Mine supporters and opponents react to the final state OK for Kennecott to mine nickel and copper in Marquette County.
The mine would be in Michigamme, in the Yellow Dog Plains area.
Kennecott’s goal is to start the mine construction later this year.
It’d take about 3 years to build everything needed for the Eagle Mine.
Then it would actually be in production for 7 years.
Kennecott Eagle project manager Jon Cherry says it’s not your grandfather’s mine.
He says building the job base through mining doesn’t have to come at the cost of environmental degradation anymore.
Cherry feels the company has come up with a way to accomplish that, and he says he’s pleased the DEQ agrees with them about it.
Still, the path to build it isn’t completely clear yet.
Kennecott still needs a federal permit from the Environmental Protection Agency.

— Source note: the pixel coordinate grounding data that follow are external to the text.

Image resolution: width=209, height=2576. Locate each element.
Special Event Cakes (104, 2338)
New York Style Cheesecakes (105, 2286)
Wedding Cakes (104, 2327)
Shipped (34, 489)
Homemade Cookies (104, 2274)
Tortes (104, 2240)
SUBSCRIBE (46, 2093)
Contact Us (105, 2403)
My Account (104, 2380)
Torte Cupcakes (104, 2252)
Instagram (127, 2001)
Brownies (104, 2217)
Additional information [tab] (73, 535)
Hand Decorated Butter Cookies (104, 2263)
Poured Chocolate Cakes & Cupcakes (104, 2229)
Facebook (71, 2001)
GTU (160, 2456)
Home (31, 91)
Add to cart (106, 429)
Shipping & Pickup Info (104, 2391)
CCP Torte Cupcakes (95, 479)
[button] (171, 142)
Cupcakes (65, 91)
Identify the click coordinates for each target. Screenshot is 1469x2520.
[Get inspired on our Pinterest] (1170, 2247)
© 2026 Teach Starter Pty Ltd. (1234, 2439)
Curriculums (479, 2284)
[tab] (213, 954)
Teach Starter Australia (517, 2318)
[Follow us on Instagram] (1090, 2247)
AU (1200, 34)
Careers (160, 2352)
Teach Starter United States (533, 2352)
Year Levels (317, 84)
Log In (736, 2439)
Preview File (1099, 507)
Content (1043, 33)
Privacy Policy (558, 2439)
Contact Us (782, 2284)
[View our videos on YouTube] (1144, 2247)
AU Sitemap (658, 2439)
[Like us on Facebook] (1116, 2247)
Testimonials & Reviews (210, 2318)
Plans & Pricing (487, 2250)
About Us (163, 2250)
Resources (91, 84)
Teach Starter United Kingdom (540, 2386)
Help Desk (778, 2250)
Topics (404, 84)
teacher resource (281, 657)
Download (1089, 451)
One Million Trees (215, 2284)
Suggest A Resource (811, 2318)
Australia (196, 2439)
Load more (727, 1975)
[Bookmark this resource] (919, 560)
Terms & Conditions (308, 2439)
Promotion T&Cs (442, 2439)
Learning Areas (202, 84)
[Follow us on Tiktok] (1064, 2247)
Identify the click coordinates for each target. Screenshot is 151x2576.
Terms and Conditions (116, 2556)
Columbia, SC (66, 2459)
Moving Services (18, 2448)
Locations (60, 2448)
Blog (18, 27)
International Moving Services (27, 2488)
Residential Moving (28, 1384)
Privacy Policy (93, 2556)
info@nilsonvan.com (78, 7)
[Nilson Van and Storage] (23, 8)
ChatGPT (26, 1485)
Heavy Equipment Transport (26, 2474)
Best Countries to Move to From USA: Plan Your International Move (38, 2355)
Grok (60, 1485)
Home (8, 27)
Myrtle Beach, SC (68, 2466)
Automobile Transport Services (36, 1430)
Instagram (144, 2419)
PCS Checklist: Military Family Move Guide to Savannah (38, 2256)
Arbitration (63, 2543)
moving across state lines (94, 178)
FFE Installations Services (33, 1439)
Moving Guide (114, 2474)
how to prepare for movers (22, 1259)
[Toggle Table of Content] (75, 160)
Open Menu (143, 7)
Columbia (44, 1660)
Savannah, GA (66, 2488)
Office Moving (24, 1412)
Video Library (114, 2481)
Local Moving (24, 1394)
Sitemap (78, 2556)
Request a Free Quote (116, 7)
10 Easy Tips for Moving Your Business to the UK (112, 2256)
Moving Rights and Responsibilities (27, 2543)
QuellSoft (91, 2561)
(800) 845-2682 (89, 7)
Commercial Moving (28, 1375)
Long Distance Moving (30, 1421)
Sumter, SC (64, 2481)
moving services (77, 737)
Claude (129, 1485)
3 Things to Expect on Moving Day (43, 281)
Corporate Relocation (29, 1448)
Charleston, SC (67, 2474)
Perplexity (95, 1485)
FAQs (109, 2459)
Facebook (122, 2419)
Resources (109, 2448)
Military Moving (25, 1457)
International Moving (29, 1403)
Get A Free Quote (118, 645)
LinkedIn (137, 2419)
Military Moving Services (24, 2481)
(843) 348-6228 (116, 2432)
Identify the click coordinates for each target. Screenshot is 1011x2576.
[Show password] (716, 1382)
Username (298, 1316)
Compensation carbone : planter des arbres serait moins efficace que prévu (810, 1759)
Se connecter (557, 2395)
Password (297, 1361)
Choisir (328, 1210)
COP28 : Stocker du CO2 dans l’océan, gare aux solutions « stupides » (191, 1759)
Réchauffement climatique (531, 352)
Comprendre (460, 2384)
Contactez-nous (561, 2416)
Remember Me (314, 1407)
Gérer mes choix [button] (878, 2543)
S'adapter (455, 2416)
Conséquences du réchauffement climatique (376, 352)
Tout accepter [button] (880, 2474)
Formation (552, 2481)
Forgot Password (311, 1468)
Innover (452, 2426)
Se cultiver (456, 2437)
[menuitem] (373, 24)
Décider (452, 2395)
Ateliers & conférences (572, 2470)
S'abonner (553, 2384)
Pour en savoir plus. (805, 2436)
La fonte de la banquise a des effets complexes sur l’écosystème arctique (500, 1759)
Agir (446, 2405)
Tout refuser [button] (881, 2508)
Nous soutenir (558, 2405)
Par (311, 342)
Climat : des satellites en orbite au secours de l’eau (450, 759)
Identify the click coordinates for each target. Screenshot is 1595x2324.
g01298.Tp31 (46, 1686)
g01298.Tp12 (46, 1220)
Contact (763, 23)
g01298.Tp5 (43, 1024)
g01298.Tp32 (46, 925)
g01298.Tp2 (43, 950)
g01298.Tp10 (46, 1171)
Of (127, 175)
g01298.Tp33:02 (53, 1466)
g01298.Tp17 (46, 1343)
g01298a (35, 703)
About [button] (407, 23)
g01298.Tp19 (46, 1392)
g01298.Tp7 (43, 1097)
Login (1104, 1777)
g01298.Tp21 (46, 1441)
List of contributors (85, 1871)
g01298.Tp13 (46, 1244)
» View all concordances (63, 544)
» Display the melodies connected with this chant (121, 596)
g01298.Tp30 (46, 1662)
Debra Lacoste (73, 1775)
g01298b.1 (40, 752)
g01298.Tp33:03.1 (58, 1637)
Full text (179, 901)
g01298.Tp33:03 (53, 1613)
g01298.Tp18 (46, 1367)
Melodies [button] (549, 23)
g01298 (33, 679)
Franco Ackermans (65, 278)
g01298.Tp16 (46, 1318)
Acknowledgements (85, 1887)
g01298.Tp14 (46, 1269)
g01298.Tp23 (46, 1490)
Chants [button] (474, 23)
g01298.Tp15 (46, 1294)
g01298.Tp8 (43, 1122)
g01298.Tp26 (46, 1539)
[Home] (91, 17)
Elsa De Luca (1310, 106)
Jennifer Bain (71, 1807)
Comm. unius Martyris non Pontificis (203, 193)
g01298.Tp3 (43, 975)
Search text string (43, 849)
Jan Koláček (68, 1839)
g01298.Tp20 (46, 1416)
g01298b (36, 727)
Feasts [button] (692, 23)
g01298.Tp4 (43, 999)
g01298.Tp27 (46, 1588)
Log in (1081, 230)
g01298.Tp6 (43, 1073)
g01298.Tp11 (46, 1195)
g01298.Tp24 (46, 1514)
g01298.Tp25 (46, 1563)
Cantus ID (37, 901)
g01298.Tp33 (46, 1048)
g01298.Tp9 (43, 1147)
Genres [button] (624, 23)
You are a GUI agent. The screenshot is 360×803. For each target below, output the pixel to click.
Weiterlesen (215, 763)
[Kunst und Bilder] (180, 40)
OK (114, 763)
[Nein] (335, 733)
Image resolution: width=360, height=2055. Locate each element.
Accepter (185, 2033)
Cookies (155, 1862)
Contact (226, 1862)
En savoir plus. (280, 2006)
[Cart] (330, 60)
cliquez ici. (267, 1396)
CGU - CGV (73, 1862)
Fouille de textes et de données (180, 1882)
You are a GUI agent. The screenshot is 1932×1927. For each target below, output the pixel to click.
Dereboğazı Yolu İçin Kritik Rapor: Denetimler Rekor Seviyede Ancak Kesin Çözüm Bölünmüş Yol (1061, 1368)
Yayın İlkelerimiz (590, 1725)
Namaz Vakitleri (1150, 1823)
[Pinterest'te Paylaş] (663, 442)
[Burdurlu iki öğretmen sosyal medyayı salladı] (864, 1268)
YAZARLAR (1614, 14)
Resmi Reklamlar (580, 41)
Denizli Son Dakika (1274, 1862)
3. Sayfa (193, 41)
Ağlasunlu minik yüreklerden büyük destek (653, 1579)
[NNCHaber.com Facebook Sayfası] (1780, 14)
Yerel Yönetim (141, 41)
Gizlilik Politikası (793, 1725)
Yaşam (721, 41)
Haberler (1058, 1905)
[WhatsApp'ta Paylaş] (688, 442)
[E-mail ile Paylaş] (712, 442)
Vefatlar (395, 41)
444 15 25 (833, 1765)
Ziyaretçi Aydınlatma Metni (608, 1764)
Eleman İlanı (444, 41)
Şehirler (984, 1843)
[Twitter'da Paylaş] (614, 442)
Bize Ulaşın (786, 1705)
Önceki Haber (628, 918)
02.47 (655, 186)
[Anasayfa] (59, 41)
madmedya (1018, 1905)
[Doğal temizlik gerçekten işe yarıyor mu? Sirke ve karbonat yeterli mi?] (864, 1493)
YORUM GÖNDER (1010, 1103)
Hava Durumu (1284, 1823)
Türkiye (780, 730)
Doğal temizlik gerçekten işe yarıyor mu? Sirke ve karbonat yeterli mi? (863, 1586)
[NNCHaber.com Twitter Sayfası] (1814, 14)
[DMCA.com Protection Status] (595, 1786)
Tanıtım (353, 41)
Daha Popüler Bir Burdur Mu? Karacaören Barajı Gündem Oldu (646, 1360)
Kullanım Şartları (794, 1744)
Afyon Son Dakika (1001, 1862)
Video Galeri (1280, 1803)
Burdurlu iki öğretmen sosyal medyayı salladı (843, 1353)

Environmental groups say they’ll keep up the fight in the federal phase and also appeal the DEQ decision.
Michelle Halley is an attorney for the National Wildlife Federation, one of several groups fighting the mine-building effort.
She says the DEQ enlisted someone on their end who had not been part of the permitting process until now to step in and give the approval before the court system had run its course.
Halley says mine opponents still have a lawsuit against the project which is in the early stages of working its way through the Michigan Court of Appeals.